Akan tetapi, hajatan pernikahan yang sang sopir maksud membuat hati Shanum kalang kabut. “Jebolan Korea di desaku ya cuma mas Ridwan, calon suamiku. Sementara guru ngaji jebolan pondok pesantren yang calon suaminya sempat meninggal empat tahun lalu, di desa apalagi RT—ku, juga hanya mbak Syifa. Masa iya, calon suamiku dan mbakku sendiri, dikabarkan akan nikah? Ah, enggak beres ini si sopir. Lihat lah, kaca spion di atasnya saja sampai diarahin ke aku.” Shanum yang berbicara dalam hati sengaja menutupi wajahnya dengan selimut tipis yang sebelumnya, sengaja ia siapkan.
Alih-alih menyelimuti tubuhnya yang sudah sampai memakai jaket, Shanum memang lebih memilih menutupi wajah cantiknya. Shanum sengaja melakukannya, agar kecantikan wajahnya itu tidak mengganggu konsentrasi sang sopir Travel.
***
Setelah mengarungi perjalanan terbilang lama, sekitar pukul delapan pagi, akhirnya Shanum sampai di sekitar rumahnya tinggal.
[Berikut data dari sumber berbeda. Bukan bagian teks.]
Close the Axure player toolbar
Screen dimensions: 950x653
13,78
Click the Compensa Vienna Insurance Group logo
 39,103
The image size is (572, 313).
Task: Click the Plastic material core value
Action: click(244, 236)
Namun, layaknya apa yang sopir travel katakan, di sekitar rumah orang tua Shanum memang ada hajatan. Janur kuning terpasang di jalan perempatan depan. Sederet pedagang mainan dan jajanan juga memenuhi kanan kiri jalanan.
“Mbak, ... mobilnya enggak bisa masuk,” ucap sang sopir travel masih sangat perhatian kepada Shanum. Apalagi, kini Shanum menjadi satu-satunya penumpangnya. Selain tujuan Shanum paling jauh, wanita sangat cantik yang memiliki dua lesung pipit itu juga tak keberatan jika diantarkan paling akhir.
“Ya Allah ... kok hati apalagi perasaanku enggak enak gini, ya? Itu kan rumahku, ... kok ada hajatan di rumahku? Hah ... selamat menempuh hidup baru M. Ridwan dan Asyifa Nurahmah? Itu ucapan maksudnya apaan? Masa mereka mengucapkan pernikahan kakak dan calon suamiku?” batin Shanum yang perlahan turun dari mobil.
“Saudara Muhamad Ridwan bin Mahreja Sulaiman. Saya nikah dan saya kawinkan Anda dengan Asyifa ....” Suara bapak-bapak barusan membuat kedua kaki Shanum kebas. Lagi-lagi Shanum kacau, tetapi beberapa orang di sana dan merupakan tetangganya, sudah langsung memperhatikannya.
Masalahnya, alih-alih iba karena kemungkinan terbesar, calon suami Shanum justru menikahi kakak kandung Shanum sendiri. Mereka justru menatap Shanum dengan tatapan hina. Seolah, justru Shanum yang salah dan telah melakukan kesalahan fatal.